Debate Rages Anew on Vaccine-Autism Link
Government concession does not amount to vaccine-autism connection, experts say.
March 7, 2008— -- Top federal health authorities Thursday reiterated that vaccines do not cause autism after government health officials acknowledged that a vaccine, by worsening an underlying genetic condition, may have triggered autismlike symptoms in one girl.
The case is viewed as an important milestone by autism groups that maintain that vaccinations are connected to autism.
But Dr. Julie Gerberding, director of the U.S. Centers for Disease Control and Prevention, emphasized that the concession should not be interpreted to mean that vaccines cause autism.
"The government has made absolutely no statement about indicating that vaccines are the cause of autism, as this would be a complete mischaracterization of any of the science that we have at our disposal today," Gerberding said during a Thursday news conference. "I think we need to set the record straight on that."
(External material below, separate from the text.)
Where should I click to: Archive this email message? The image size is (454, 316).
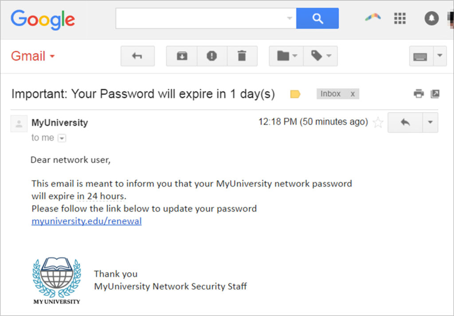click(182, 56)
And some vaccination experts said the legal rulings were an example of the courts taking action ahead of the evidence needed to justify such a move.
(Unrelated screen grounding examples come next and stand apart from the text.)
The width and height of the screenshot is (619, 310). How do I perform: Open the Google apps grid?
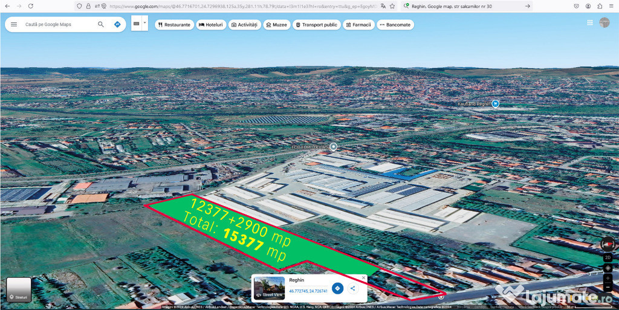(x=590, y=22)
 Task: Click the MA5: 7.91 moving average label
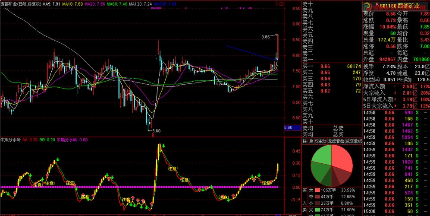click(51, 4)
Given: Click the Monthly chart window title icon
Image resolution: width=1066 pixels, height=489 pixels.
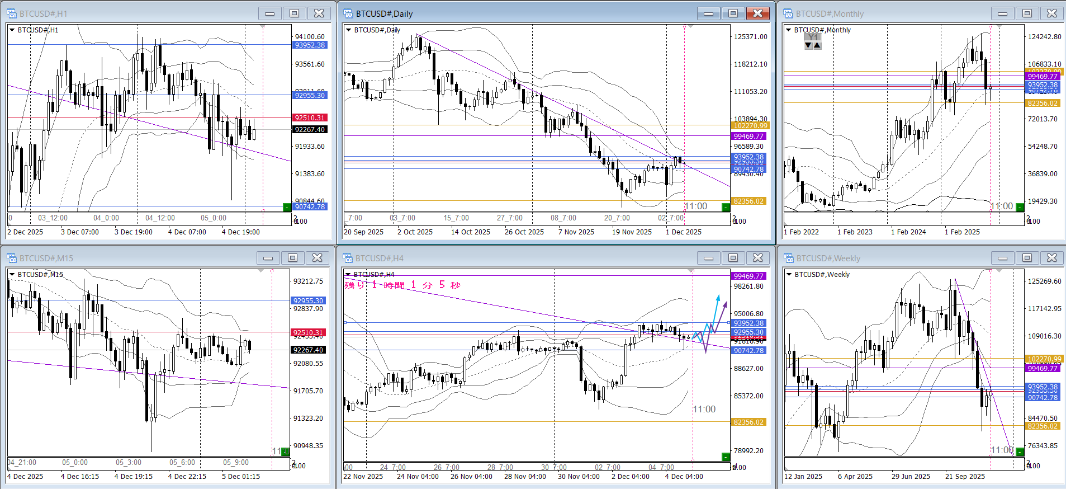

Still, on the steps of a U.S Federal Court in Atlanta Thursday morning, Athens, Ga., neurologist Dr. Jon Poling and his wife, Terry Poling, made it clear that they believed vaccines triggered the encephalitis that led to their 9-year-old daughter Hannah's autismlike symptoms.
"I wanted to know why my daughter, who had been completely normal until she received [five vaccines for nine different diseases], in one day was no longer there … no longer responding," Terry Poling told the crowd of reporters present.
The Polings said Hannah received the battery of vaccines in 2000, when she was 19 months old. Shortly after these shots, they said she suffered from a fever that left her screaming and arching her back. Following this, they said, Hannah began showing classic signs of autism — staring at lights, running in circles and staring at fans.
On Friday, the Polings appeared on ABC's Good Morning America, where Jon Poling reiterated his view that a mercury-containing ingredient called thimerosal was reponsible for his daughter's condition — and that he believes his daughter was not the only one affected in this way by vaccines.
"I think that Hannah's case … is echoed among thousands of similar cases," he told ABC's Chris Cuomo. "I know a lot of other medical experts are going to get out there and say this is a very unusual, oddball case. We don't really think it is at all."
But doctors overwhelmingly maintained that the case will have no effect on guidelines that urge parents to have their children vaccinated against disease. And they said that the fears spurred by this case could end up doing more harm than good to the nation's children.
They added that there is as yet no evidence providing a reliable link between vaccination and the worsening of underlying mitochondrial diseases such as the one suffered by Hannah Poling.